* [AIM OF THE TASK] A single number is needed: how many lines of the data below contain "link".

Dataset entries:
++++++++++

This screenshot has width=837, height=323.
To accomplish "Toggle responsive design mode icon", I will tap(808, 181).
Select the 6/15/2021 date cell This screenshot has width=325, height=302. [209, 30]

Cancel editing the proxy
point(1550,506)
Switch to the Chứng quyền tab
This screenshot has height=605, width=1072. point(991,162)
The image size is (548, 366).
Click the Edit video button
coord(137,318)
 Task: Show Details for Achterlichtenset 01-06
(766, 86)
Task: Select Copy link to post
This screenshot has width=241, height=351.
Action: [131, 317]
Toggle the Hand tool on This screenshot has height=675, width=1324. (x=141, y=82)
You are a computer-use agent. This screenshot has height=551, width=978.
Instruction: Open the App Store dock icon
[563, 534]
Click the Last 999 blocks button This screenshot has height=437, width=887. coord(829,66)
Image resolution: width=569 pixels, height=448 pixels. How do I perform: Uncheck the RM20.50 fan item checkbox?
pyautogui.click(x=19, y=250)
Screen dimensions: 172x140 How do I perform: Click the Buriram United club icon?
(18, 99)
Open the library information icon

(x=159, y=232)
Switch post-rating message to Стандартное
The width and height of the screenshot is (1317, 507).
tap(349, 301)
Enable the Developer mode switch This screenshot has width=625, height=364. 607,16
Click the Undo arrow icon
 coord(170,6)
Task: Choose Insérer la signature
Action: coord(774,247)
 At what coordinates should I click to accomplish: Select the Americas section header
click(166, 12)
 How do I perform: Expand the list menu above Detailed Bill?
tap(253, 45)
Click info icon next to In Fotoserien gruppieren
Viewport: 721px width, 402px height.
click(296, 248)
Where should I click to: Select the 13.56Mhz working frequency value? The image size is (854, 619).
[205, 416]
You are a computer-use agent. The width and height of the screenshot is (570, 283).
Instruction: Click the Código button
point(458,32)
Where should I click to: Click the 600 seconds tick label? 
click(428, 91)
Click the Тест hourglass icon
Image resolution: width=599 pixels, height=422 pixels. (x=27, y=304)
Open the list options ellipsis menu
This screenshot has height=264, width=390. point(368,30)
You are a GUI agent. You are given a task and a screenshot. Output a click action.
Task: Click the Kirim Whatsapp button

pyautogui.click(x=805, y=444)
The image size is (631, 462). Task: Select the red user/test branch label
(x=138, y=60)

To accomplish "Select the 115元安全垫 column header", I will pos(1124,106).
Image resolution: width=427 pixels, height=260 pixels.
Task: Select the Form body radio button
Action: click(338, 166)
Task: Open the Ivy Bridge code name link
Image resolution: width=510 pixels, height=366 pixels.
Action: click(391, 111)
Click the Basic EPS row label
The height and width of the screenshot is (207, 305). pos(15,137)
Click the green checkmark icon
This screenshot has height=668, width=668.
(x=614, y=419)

++++++++++

* [SOLUTION] 2